Even if the many technical challenges in reaching ignition were all to be solved, practical problems seem just as difficult to overcome. Laser-driven systems were initially believed to be able to generate commercially useful amounts of energy. However, as estimates of the energy required to reach ignition grew dramatically during the 1970s and 1980s, these hopes were abandoned. Given the low efficiency of the laser amplification process (about 1 to 1.5%), and the losses in generation (steam-driven turbine systems are typically about 35% efficient), fusion gains would have to be on the order of 350 just to energetically break even. These sorts of gains appeared to be impossible to generate, and ICF work turned primarily to weapons research.[citation needed]

Fast ignition and similar approaches changed the situation. In this approach gains of 100 are predicted in the first experimental device, HiPER. Given a gain of about 100 and a laser efficiency of about 1%, HiPER produces about the same amount of fusion energy as electrical energy was needed to create it. It also appears that an order of magnitude improvement in laser efficiency may be possible through the use of newer designs that replace flash lamps with laser diodes that are tuned to produce most of their energy in a frequency range that is strongly absorbed.
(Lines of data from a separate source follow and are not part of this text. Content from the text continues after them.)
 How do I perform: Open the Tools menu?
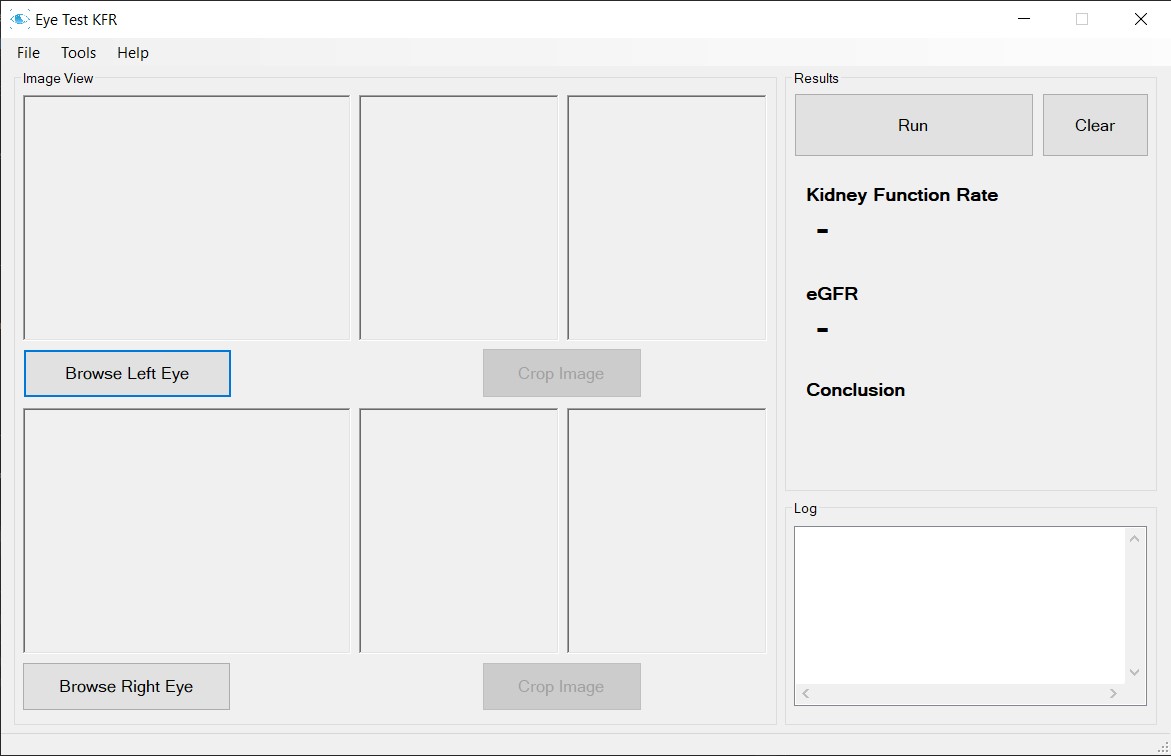pos(78,53)
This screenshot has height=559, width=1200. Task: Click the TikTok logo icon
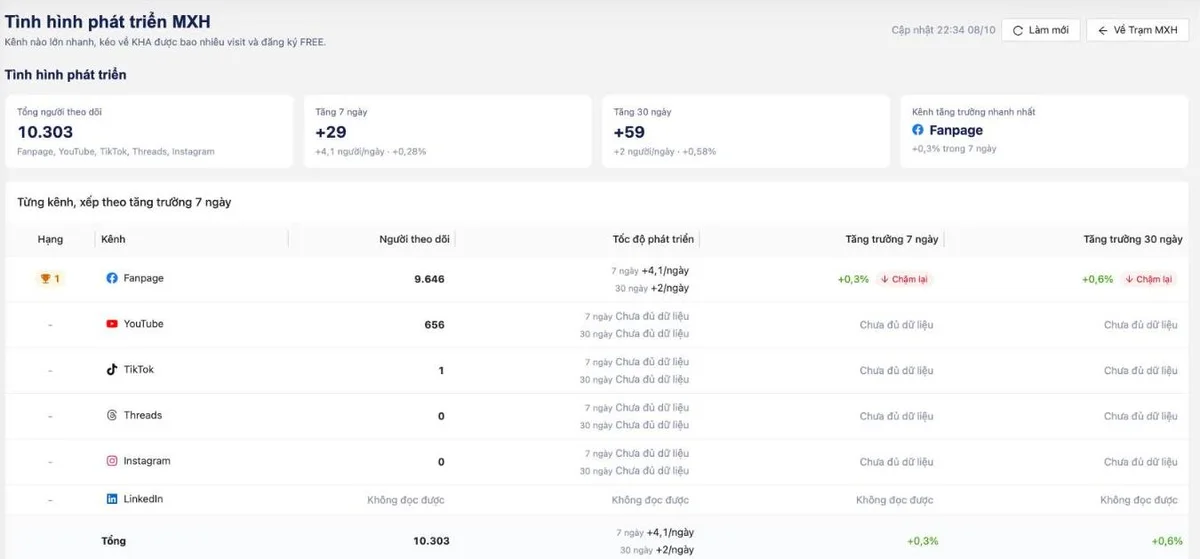[x=112, y=370]
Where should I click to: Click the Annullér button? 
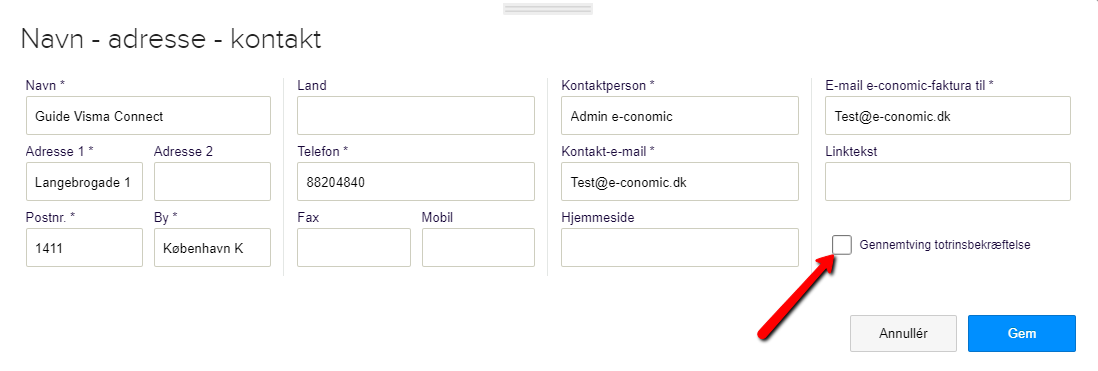click(903, 333)
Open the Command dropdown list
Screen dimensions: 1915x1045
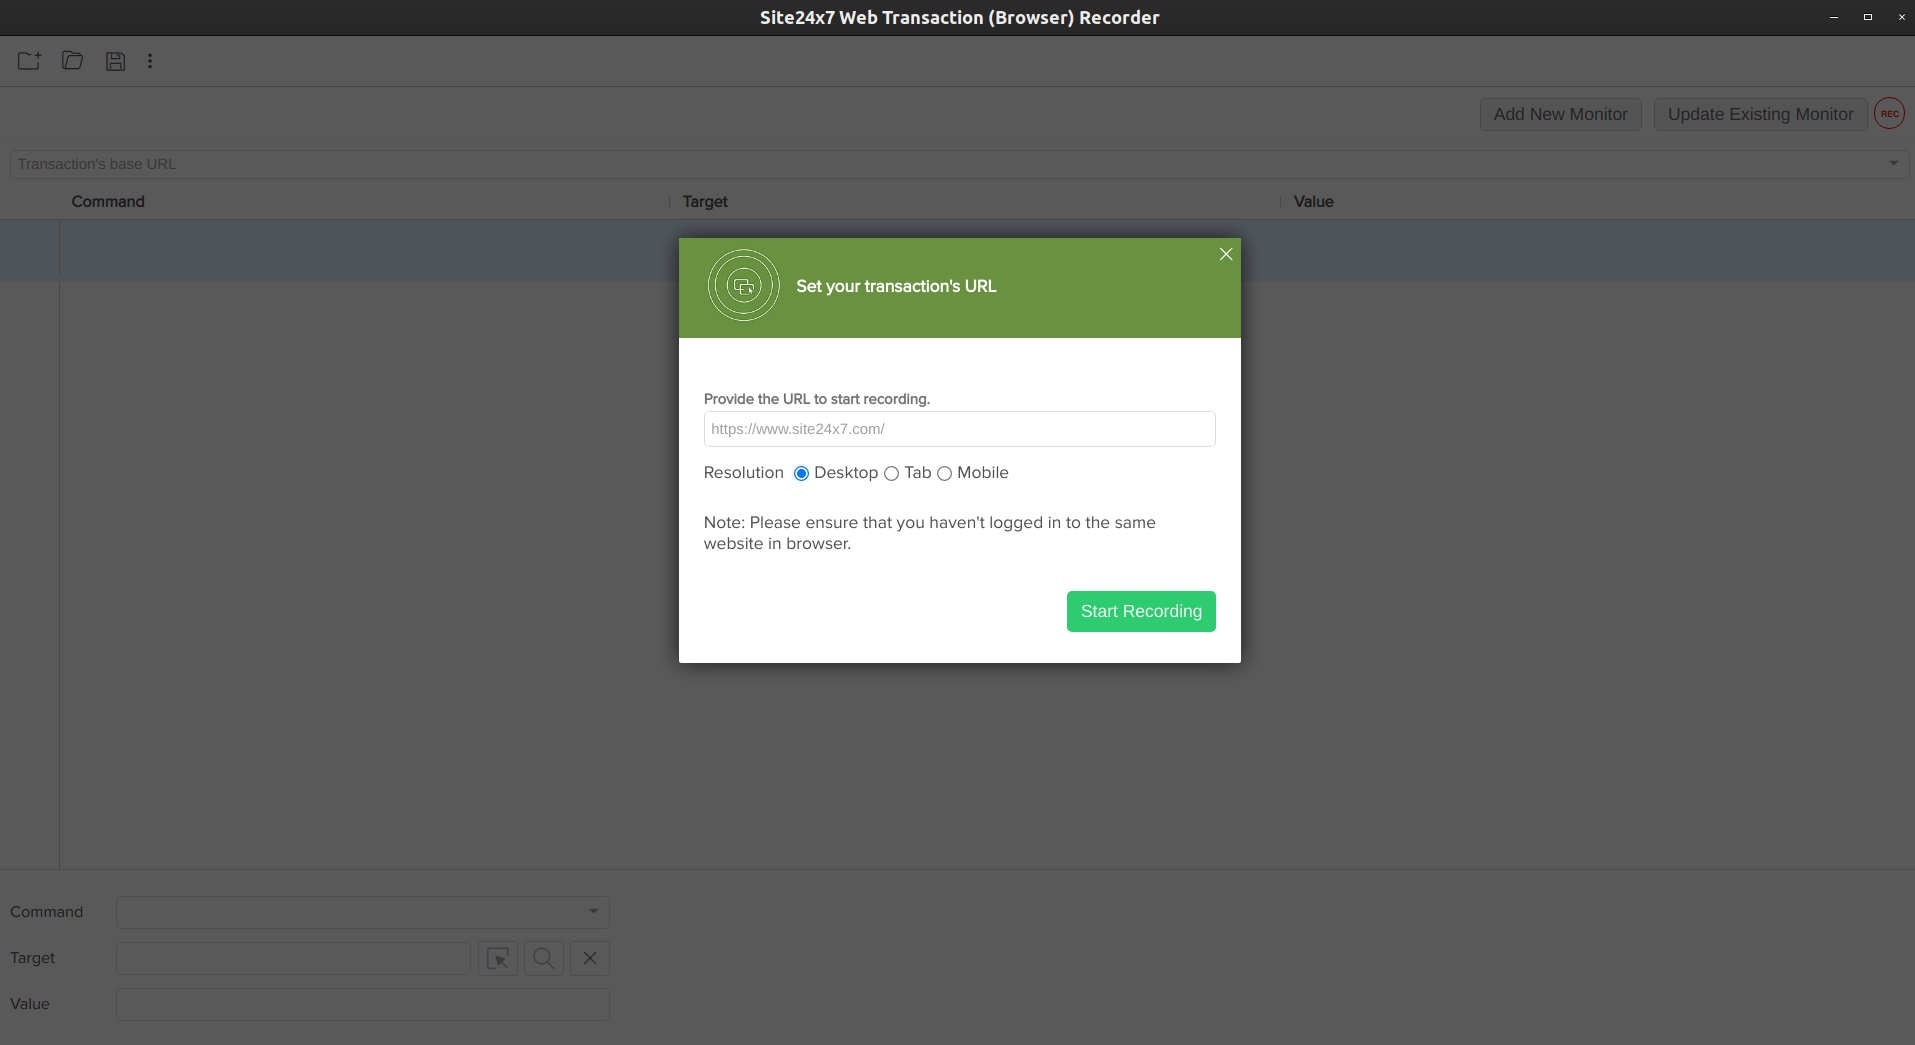593,912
Initial experimental devices offer efficiencies of about 10%, and it is suggested that 20% is possible.

With "classical" devices like NIF about 330 MJ of electrical power are used to produce the driver beams, producing an expected yield of about 20 MJ, with maximum credible yield of 45 MJ. HiPER requires about 270 kJ of laser energy, so assuming a first-generation diode laser driver at 10% the reactor would require about 3 MJ of electrical power. This is expected to produce about 30 MJ of fusion power.[52] Even a poor conversion to electrical energy appears to offer real-world power output, and incremental improvements in yield and laser efficiency appear to be able to offer a commercially useful output.

Practical problems[]

ICF systems face some of the same secondary power extraction problems as magnetic systems in generating useful power. One of the primary concerns is how to successfully remove heat from the reaction chamber without interfering with the targets and driver beams. Another concern is that the released neutrons react with the plant, causing them to become intensely radioactive, as well as mechanically weakening metals. Fusion plants built of conventional metals like steel would have a fairly short lifetime and the core containment vessels would have to be replaced frequently.
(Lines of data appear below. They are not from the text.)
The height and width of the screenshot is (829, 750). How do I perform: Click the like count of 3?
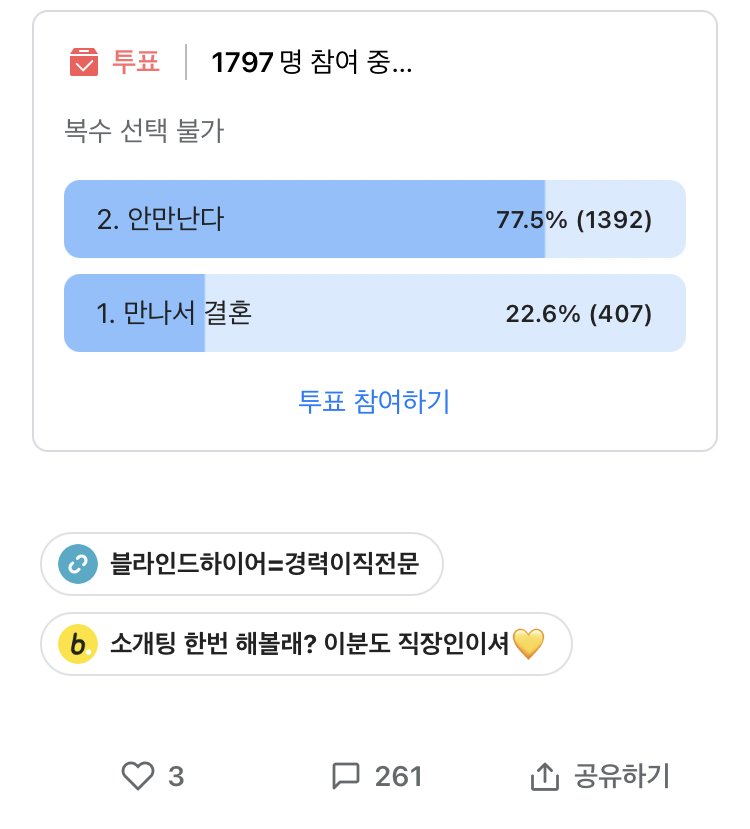click(x=176, y=776)
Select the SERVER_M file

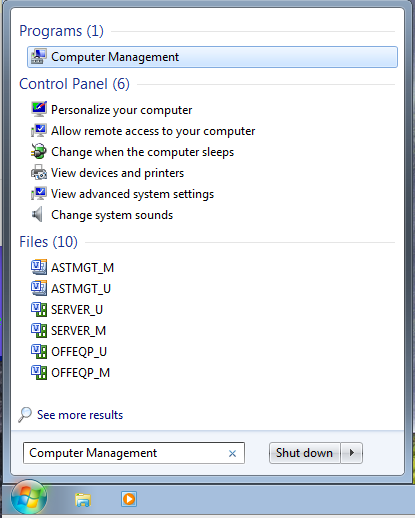click(78, 331)
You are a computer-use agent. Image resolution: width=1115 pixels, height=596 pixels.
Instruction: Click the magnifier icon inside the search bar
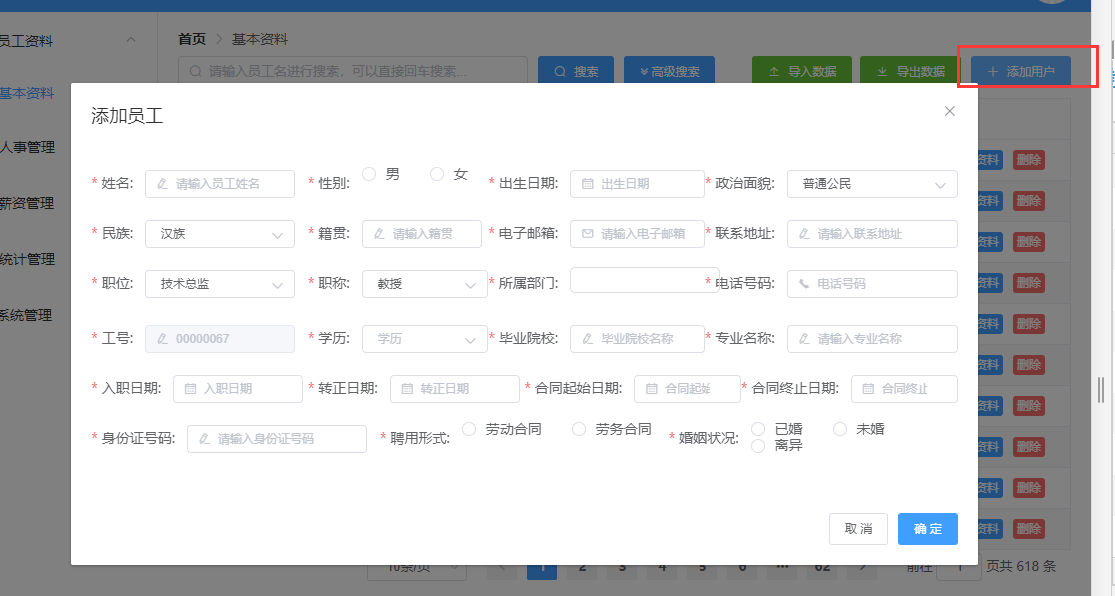[x=196, y=70]
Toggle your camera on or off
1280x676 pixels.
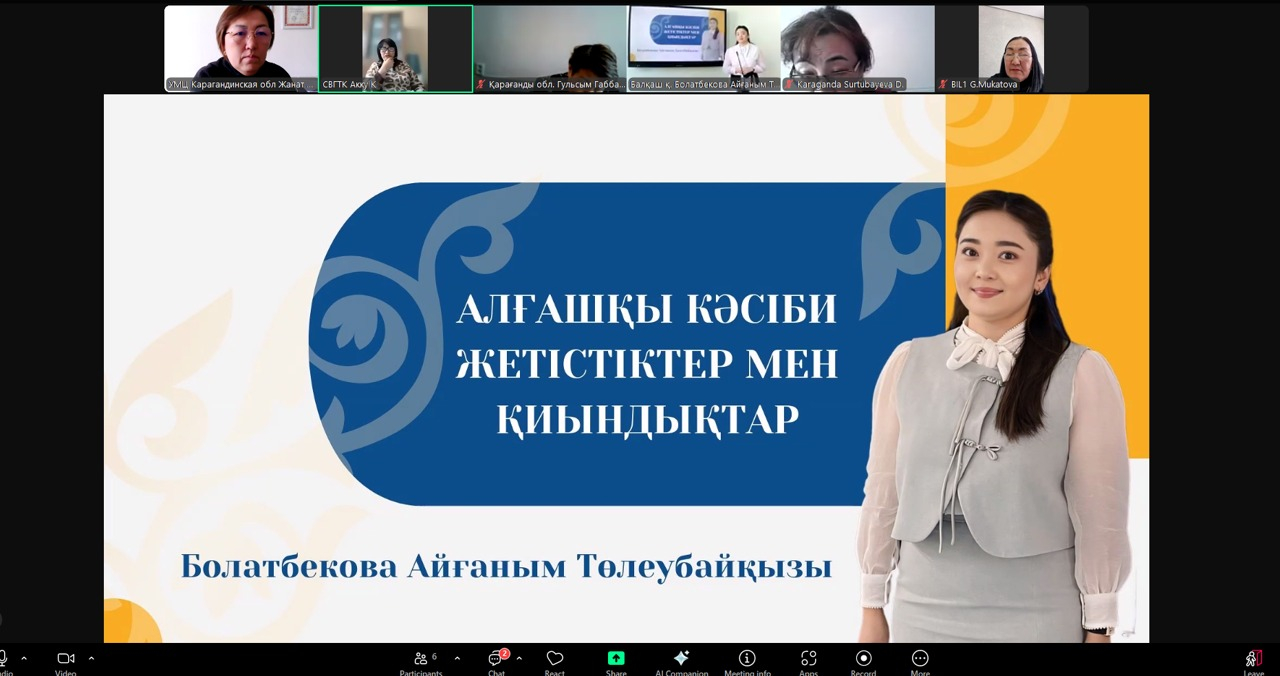point(65,658)
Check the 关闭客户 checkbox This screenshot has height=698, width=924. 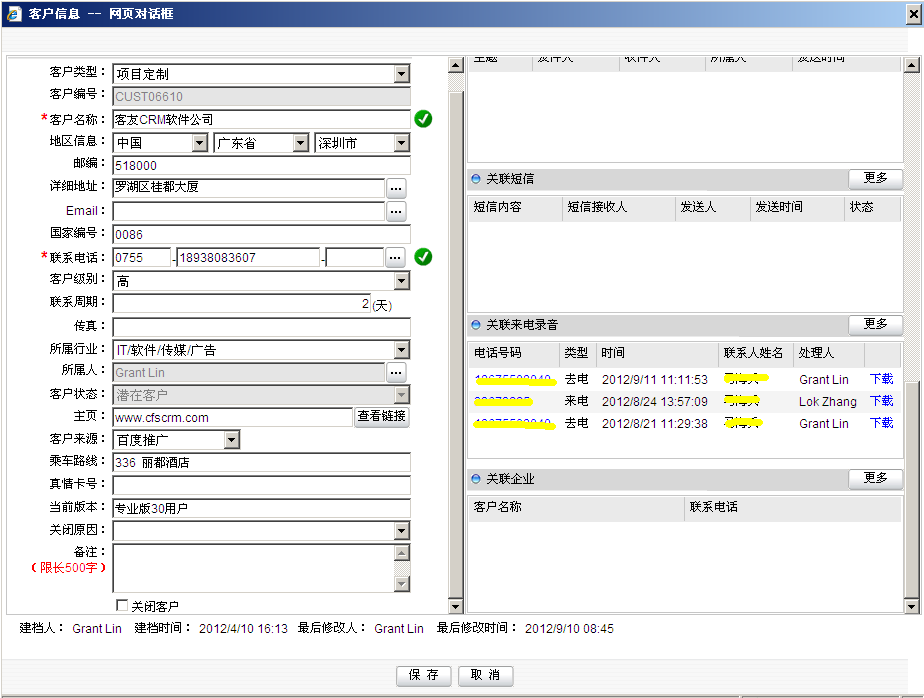(x=122, y=605)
One current concept in dealing with both of these problems, as shown in the HYLIFE-II design, is to use a "waterfall" of FLiBe, a molten mix of fluoride salts of lithium and beryllium, which both protect the chamber from neutrons and carry away heat. The FLiBe is then passed into a heat exchanger where it heats water for use in the turbines.[53] The tritium produced by splitting lithium nuclei can be extracted in order to close the power plant's thermonuclear fuel cycle, a necessity for perpetual operation because tritium is rare and must be manufactured. Another concept, Sombrero, uses a reaction chamber built of carbon-fiber-reinforced polymer which has a low neutron cross section. Cooling is provided by a molten ceramic, chosen because of its ability to absorb the neutrons and its efficiency as a heat transfer agent.[54]

An inertial confinement fusion implosion in Nova, creating "micro sun" conditions of tremendously high density and temperature rivalling even those found at the core of our Sun.

Economic viability[]

Another factor working against IFE is the cost of the fuel. Even as Nuckolls was developing his earliest calculations, co-workers pointed out that if an IFE machine produces 50 MJ of fusion energy, one might expect that a shot could produce perhaps 10 MJ of power for export. Converted to better known units, this is the equivalent of 2.8 kWh of electrical power. Wholesale rates for electrical power on the grid were about 0.3 cents/kWh at the time, which meant the monetary value of the shot was perhaps one cent. In the intervening 50 years the price of power has remained about even with the rate of inflation, and the rate in 2012 in Ontario, Canada was about 2.8 cents/kWh.[55]

Thus, in order for an IFE plant to be economically viable, fuel shots would have to cost considerably less than ten cents in year 2012 dollars.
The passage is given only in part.